Biographical data That's my process. For this one piece. And I'm a-stickin' to it.

Postlude

The Children's Concert happened in May at Northern Virginia Community College. Jason had written a masterful script, with all kinds of detail. He wanted me in on the show, and I agreed — I drove to DC, stayed with the Colburns, bought them some Famous Dave's Barbecue, and got ready. I had told Jason I owned a blue wig. His response was "Hmmm." ... "I'll work it in."


The concert had an extremely complicated setup, so bear with me. It was framed as a Music History Mystery. Somebody has stolen Beethoven's Fifth Symphony! Using your music sleuthing skills, help us figure out who!

Instead of a real program, everyone got a clue book and a pencil. Inside were suspect pages for the six composers who may have had a motive, and the ability, to steal the Beethoven symphony.

There were suspect pages for Bach, Haydn, Tchaikovsky, Stravinsky, Bernstein, and ... moi. Educational aspect: teach about music history and historical styles with examples and then a quiz.

The show was divided into two halves: the first half, and the second half. The first half happened first.

Jason was outfitted with a wireless mic. The acoustic shell, such as it was, was white. Jason comes out, introduces Beethoven's Fifth, the orchestra starts, and after 20 seconds the lights go out, screams, music stands get toppled. Jason apologizes, and says they'll start again. The players object. We don't have the music. Jason realizes he doesn't have his, either. Jason decides they have to go back in time to ask Beethoven about it. And while the orchestra plays the beginning of the Fourth Symphony, time montage appears, projected on the acoustic shell.

Still with me?


Beethoven appears, in silhouette on the other side of the acoustic shell, with a cartoonish Viennese accent. Long conversation about the symphony and the possible culprits. Music is played by all six of the possible culprits, and Jason describes what makes each one unique: as he makes his descriptions, his words appear in a PowerPoint presentation on the acoustic shell. Intermission.

I was in the balcony in a box (so to speak) with the Colburns, and my old ka-ching friend Carolyn Davies, who has moved to the DC area. For the second half, though, I had to go backstage. Because I had lines. Lines! And a blue wig.

And, of course, the score to Beethoven's Fifth.

Jason started the second half by reviewing. Then, in random order (known in advance), other pieces were played by the same six composers. I was fourth. As each piece went down, the PowerPoint part of the acoustic shell displayed stuff that was happening, as suggestions for the Clue Books.

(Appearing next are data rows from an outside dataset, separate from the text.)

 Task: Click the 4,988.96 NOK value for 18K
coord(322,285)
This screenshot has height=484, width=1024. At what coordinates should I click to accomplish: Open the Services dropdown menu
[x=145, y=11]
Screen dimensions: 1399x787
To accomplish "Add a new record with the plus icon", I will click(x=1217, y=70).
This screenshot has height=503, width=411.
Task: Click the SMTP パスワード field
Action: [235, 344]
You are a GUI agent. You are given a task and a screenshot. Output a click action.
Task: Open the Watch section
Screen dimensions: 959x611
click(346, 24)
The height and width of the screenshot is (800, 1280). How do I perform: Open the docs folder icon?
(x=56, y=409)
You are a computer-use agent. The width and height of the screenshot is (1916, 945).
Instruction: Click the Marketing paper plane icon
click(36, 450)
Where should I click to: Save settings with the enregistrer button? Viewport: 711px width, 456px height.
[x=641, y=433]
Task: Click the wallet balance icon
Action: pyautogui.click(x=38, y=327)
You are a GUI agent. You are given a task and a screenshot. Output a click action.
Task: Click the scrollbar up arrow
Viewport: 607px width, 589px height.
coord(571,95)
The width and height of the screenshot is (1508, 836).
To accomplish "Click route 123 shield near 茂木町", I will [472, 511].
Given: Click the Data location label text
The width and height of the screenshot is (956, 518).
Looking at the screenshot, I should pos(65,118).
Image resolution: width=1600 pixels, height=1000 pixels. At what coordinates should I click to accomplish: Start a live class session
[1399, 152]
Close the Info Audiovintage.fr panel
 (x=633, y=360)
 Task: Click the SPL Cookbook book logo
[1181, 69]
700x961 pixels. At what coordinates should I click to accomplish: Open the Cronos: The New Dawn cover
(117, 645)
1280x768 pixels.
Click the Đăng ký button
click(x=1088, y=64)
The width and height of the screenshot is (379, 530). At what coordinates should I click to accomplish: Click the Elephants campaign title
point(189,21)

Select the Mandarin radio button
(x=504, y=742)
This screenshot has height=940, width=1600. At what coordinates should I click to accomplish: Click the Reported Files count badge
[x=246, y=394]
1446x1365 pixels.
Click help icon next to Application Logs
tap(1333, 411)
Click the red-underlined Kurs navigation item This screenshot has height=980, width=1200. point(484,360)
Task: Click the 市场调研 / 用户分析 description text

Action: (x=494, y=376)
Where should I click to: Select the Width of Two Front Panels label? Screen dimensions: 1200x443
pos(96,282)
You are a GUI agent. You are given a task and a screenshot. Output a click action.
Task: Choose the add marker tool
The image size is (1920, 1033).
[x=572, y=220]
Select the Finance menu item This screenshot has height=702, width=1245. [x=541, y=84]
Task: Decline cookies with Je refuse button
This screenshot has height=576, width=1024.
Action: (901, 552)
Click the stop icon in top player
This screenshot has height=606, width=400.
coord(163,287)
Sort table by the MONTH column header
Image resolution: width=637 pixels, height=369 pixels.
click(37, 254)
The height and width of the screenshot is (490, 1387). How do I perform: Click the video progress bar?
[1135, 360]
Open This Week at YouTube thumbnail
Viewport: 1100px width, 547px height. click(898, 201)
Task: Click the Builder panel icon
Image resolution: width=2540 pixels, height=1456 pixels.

After all six had happened, Jason announces to the crowd that they were now ready to solve the mystery. While he's talking, I, in blue wig, sheepishly try to sneak the Beethoven 5 score back onto Jason's stand. Jason sees me, takes off the wig and exclaims "it's David Rakowski!" and my startling visage appears on the acoustic shell. I apologize to Beethoven, let the audience know that they had just heard a world premiere, and excuse myself to go to the bathroom. Concert ends with a proper performance of the first movement of Beethoven's Fifth. I spend a small eternity afterwards autographing clue books from fans whose height averages four feet.

My triumphant day ends with eight hours of driving. Beltway, 95, NJ Turnpike, 287, Hutchinson Parkway, Merritt Parkway, Wilbur Cross Parkway, 84, 90, 290, 495, 117. The glamour never stops here in Davyland.